Rewrite every one of the records below with "Where should I click to" changed to "Where do I tap to" wherever it occurs, keeping everything else the same. Leave the pictures out.

## Begin

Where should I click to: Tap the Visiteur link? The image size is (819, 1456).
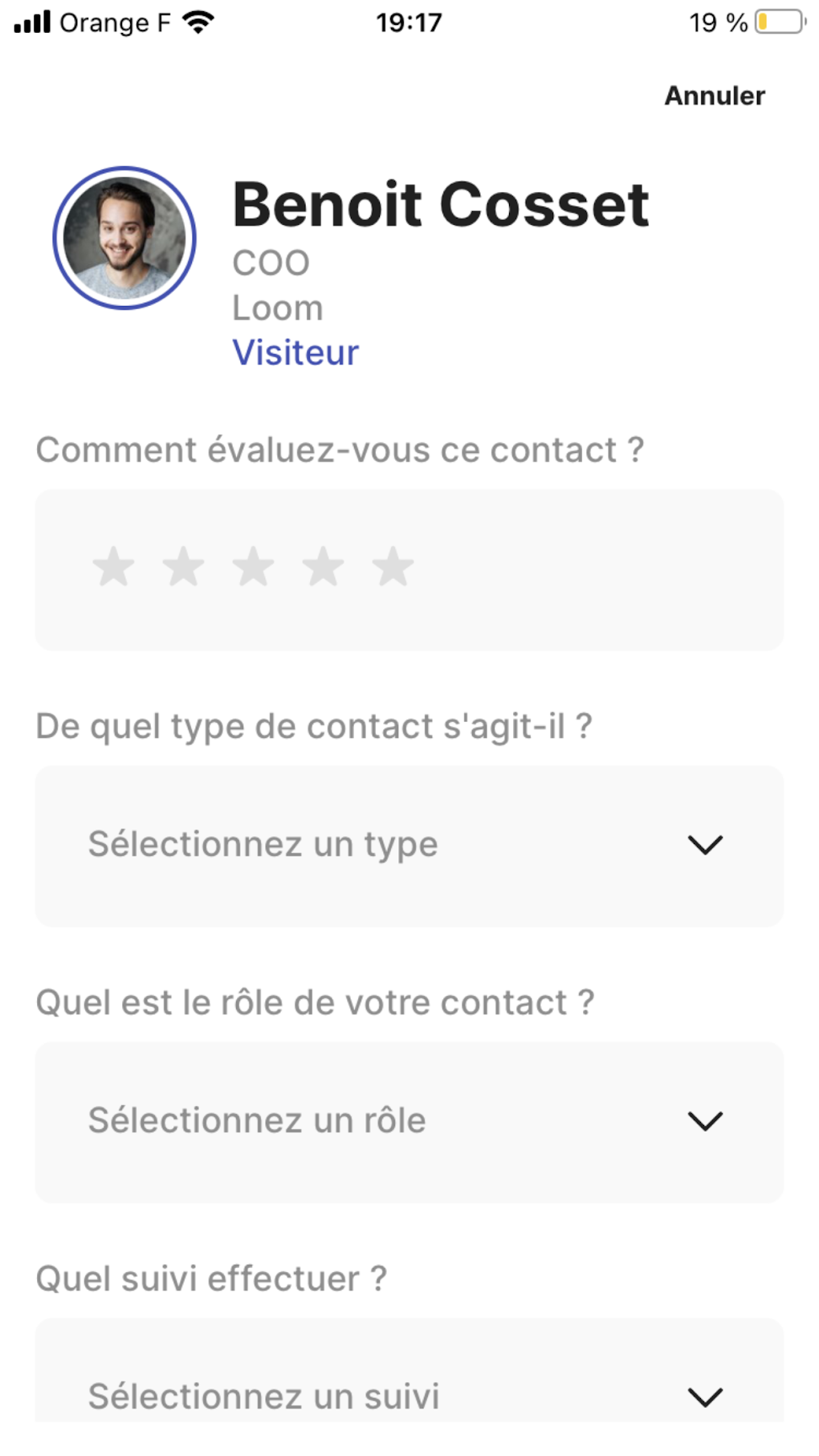click(x=295, y=353)
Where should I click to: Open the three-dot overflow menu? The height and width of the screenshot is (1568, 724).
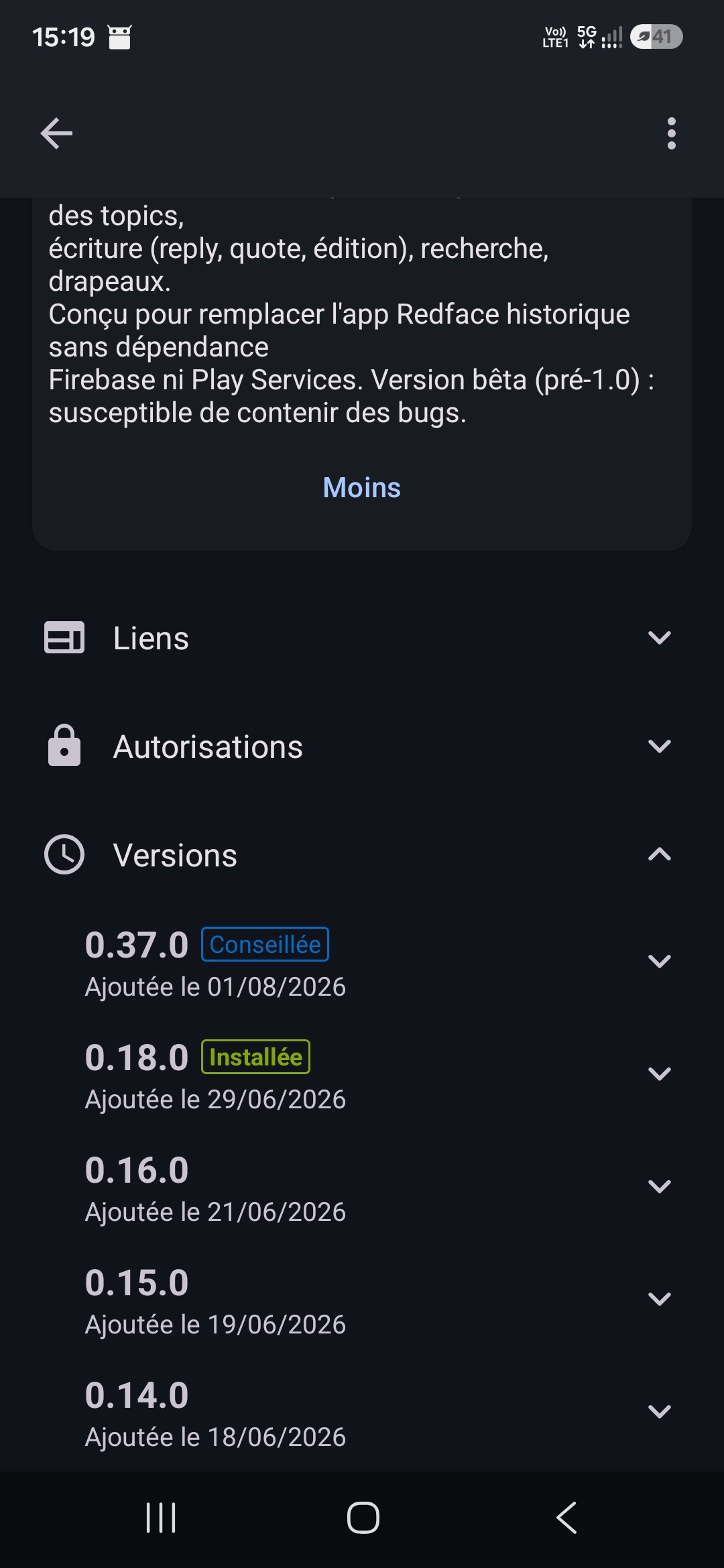pyautogui.click(x=671, y=133)
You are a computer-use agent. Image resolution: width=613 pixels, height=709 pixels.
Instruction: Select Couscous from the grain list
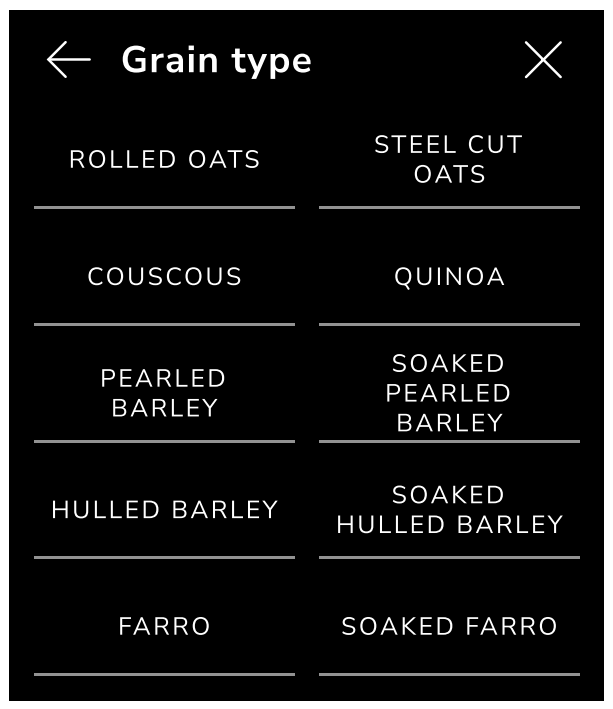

## End

Result of the task:
Where do I tap to: Tap the Visiteur link? The image size is (819, 1456).
click(x=295, y=353)
Where do I tap to: Open the three-dot overflow menu? The height and width of the screenshot is (1568, 724).
pyautogui.click(x=671, y=133)
You are a computer-use agent. Image resolution: width=613 pixels, height=709 pixels.
Instruction: Select Couscous from the grain list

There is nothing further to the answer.